• What is being asked:
Copy every line of the records that contains the word "menu".

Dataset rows
########

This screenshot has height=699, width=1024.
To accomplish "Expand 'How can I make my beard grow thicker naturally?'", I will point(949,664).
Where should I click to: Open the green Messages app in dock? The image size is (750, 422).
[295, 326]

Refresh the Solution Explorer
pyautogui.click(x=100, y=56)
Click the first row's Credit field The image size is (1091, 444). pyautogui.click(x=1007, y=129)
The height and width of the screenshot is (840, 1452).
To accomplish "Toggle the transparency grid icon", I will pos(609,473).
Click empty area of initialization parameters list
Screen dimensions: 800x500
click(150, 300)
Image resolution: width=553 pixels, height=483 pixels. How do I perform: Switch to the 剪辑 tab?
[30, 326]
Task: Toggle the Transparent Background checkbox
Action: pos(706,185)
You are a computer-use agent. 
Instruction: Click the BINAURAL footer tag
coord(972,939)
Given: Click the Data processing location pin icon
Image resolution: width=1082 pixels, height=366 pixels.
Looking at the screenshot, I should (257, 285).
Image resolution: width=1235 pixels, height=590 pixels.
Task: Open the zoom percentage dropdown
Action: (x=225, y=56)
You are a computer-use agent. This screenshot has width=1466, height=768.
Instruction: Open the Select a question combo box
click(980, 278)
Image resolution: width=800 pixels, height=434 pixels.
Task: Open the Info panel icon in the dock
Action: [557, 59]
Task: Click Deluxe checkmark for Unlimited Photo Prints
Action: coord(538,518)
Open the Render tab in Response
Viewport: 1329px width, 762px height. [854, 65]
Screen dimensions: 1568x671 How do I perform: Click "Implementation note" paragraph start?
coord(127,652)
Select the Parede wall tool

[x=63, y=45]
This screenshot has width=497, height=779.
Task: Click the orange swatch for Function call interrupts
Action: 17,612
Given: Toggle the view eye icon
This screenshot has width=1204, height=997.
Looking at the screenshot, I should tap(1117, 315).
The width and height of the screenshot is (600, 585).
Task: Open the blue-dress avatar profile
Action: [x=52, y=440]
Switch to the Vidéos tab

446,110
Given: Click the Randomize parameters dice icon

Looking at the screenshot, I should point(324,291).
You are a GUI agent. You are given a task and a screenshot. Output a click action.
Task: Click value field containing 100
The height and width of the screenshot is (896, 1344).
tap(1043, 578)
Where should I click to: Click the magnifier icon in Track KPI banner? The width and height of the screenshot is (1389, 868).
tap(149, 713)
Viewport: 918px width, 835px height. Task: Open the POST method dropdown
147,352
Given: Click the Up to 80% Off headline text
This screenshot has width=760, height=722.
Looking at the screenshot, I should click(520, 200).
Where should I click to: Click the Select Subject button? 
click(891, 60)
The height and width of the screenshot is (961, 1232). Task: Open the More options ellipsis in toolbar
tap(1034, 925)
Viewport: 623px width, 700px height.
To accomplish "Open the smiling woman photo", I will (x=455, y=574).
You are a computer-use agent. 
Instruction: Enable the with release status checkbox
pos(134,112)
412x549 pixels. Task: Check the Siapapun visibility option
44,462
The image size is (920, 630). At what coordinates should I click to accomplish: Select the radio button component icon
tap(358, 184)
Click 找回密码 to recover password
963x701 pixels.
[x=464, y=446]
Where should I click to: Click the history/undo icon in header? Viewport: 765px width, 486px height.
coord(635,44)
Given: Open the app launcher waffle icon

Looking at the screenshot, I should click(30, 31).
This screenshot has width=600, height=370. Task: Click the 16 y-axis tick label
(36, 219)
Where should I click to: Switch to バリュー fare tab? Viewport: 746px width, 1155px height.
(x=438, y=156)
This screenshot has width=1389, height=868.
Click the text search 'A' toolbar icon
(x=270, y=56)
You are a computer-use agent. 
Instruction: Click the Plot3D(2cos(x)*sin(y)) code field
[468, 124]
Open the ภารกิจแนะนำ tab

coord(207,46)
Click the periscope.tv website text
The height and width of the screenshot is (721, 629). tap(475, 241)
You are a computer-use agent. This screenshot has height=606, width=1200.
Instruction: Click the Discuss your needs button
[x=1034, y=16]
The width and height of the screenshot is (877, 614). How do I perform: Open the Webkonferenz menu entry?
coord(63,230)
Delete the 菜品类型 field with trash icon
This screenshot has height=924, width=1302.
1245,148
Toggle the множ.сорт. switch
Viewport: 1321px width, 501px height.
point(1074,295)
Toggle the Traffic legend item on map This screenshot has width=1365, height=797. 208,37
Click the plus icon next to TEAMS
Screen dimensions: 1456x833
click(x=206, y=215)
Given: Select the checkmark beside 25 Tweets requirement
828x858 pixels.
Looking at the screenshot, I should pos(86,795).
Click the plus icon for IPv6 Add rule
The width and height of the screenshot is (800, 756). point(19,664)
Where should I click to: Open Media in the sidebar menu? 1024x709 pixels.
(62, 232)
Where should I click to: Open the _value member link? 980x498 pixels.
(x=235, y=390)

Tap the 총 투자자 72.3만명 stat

########

• Solution below:
The width and height of the screenshot is (877, 614). How do I perform: Open the Webkonferenz menu entry?
Where should I click to: Open Media in the sidebar menu? 1024x709 pixels.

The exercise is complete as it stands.